The role of DC ICAM-1 in immune synapses in vivo: from vaccination to cancer immunity
ICAM-1 is major cell adhesive ligand of the leukocyte integrin LFA-1. It is expressed on various vascular cells, pericytes, on different leukocytes including antigen presenting dendritic cells (DCs), macrophage subsets and B cells, as well as on various transformed epithelial cells. We have recently found that functional contacts between CD4 lymphocytes and adjuvant stimulated dendritic cells (DCs) inside lymph nodes (a model for skin vaccination) take place independently of ICAM expression on these DCs (Scheme 1). Our work shows that priming and Th1 differentiation of these lymphocytes depend primarily on TCR signals rather than on T cell integrins (Movie 1). In another vaccination model using migratory antigen loaded DCs injected into the skin, we learned that naïve T cells can use their integrins to ICAM on these DCs but under restricted conditions, further suggesting that this ligand is dispensable for DC based vaccinations. We now extend these findings to new infection models in genetically engineered mice. We have also recently established a new influenza virus infection model in mice based on the H1N1 murine adapted PR8 strain (Movie 2). In parallel, we recently generated the first dendritic cell specific ICAM-1 knockout mice and plan to follow in them the contribution of DC ICAM-1 to priming, differentiation and memory generation of subsets of CD8 and CD4 T cells critical for influenza clearance and long lasting immunity. These studies will be extended to additional viral infection models in the skin. Collectively, our studies raise the possibility that naïve T cells can not activate and use their integrins to bind specific ICAMs on DCs. Once differentiated into effector CD4 and CD8 T cells and exiting lymph nodes, T cells acquire unique adhesive properties that allow them to bind ICAMs presented by tissue macrophages, DCs and stromal elements. Whether these programs are essential for the ability of these effector T cells to clear infectious agents in tissues is an open question we plan to investigate. Another research direction we will take is to define if effective anti-tumor immunity depends on the presence of ICAM-1 on tumor cells (e.g., melanoma, breast carcinoma) and/or on different subsets of DCs, monocytes, and macrophages in tumor draining lymph nodes and in the tumor microenvironment.

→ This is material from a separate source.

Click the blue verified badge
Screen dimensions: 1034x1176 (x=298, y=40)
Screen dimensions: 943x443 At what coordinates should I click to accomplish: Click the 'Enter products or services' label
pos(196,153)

Scheme 1 Major findings of our work on the use of ICAMs by naïve CD4 T cells entering vaccinated skin draining lymph nodes Each step in the cascade of lymphocyte entry, search for antigen, activation and proliferation is depicted and the role of ICAM-1 and ICAM-2 in the respective step is indicated. Naive CD4 T cells entering Th1-vaccinated LNs arrest normally on resident LN DCs devoid of ICAMs. T cell contacts with resident LN DCs devoid of ICAMs promote Th1 and Tfh differentiation. A fraction of CD4 T cells use ICAM-1 to arrest on migratory bone marrow derived DCs injected into the skin and entering the same lymph nodes but these firm adhesions are not necessary for CD4 T cell activation and proliferation.